Pronunciation of numbers used flight operations is very important. To avoid confusion, the ICAO phonetic numbers are used. Numbers are particularly important for flight levels, headings, speeds, fuel quantities and weather information.
NOTE: Sometimes Flight Levels are used to express altitudes, e.g. 33,000 is Flight Level 330. Due to international differences some countries use different Flight Level Notation. For example in the US Flight Levels start at 18,000 feet.
Read and memorise all of the ICAO phonetic numbers. To increase intelligibility it is good to say them slowly and clearly.
0 Zero Ze ro
1 One Wun
2 Two Too
3 Three Tree
4 Four Fow er
5 Five Fife
6 Six Six
7 Seven Sev en
8 Eight Ate
9 Nine Nin er
10 Ten Ten
Thousand Tau sand
When you are confident using the ICAO number system, start the next lesson, which is about listening to ATIS.
ATIS stands for Automatic Terminal Information System. A pilot must obtain ATIS information before an aircraft can start to taxi for take off, or land.
Usually the ATIS is prerecorded and loops until it is updated at the start of the next hour. Pilots usually listen to an available ATIS broadcast before contacting the local control unit in order to reduce the controllers workload and relieve frequency congestion.
The recording is updated in fixed intervals or when there is a significant change in the information, e.g. a change in the active runway.
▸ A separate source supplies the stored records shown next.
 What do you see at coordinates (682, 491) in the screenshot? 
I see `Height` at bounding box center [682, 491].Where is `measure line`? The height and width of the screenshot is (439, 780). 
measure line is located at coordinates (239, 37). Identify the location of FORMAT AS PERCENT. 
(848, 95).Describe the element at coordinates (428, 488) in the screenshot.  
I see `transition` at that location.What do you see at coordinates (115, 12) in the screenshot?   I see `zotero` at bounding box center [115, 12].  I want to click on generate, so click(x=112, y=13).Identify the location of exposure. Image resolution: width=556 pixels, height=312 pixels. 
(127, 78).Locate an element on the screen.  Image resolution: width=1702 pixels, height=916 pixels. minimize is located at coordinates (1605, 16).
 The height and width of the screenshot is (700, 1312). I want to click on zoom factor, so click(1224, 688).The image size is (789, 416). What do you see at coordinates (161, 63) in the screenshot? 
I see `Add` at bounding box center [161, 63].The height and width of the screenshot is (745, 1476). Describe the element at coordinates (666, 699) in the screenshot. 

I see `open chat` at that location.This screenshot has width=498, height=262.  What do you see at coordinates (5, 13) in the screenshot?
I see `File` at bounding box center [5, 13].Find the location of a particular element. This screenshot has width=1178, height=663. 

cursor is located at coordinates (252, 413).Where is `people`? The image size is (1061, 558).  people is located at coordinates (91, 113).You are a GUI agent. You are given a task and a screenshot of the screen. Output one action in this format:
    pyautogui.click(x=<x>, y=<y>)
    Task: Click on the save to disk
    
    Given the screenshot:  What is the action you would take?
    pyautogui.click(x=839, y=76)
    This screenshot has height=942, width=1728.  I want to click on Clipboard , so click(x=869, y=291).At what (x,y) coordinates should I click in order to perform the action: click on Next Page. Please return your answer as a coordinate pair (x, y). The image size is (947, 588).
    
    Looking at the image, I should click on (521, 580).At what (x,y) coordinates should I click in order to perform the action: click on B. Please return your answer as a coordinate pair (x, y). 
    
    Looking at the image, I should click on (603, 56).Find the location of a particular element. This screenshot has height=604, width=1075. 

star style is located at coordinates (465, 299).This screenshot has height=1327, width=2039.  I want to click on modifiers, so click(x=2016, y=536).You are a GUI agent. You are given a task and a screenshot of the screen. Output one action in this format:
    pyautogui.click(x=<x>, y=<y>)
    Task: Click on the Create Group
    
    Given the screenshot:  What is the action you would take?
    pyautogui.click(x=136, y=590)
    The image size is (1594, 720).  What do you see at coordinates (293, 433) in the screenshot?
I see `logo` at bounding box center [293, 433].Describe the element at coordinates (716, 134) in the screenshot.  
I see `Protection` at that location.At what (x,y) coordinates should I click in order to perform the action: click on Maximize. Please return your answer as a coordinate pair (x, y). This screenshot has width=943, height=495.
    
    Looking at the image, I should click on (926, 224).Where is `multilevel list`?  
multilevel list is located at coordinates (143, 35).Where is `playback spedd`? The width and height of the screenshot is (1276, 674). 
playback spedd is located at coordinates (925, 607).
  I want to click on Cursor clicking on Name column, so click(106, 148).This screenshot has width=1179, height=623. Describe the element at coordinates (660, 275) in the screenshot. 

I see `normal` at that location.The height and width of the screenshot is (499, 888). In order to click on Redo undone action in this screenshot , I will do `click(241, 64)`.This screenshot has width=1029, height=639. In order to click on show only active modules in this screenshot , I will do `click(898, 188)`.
It is given a letter designation. The letter progresses down the alphabet with every update and starts at alpha after a break in service of 12 hours or more. When contacting the local control unit, a pilot will indicate he/she has "information <letter>", where <letter> is the ATIS identification letter of the ATIS transmission the pilot received. This allows ATC controller to verify whether the pilot has all the current information.
The information in an ATIS is in the following sequence.
Vancouver International information Foxtrot one three five five Zulu weather. Wind three zero zero at eight, visibility five. Five hundred few, one thousand two hundred scattered, ceiling three thousand overcast, temperature one five, dew-point eight. Altimeter two niner eight seven. IFR approach is ILS or visual, runway two six left and runway two six right. Simultaneous parallel ILS approaches in use. Departures, runway two six left. GPS approaches available. VFR aircraft say direction of flight. All aircraft read back all hold short instructions. Advise controller on initial contact that you have Foxtrot.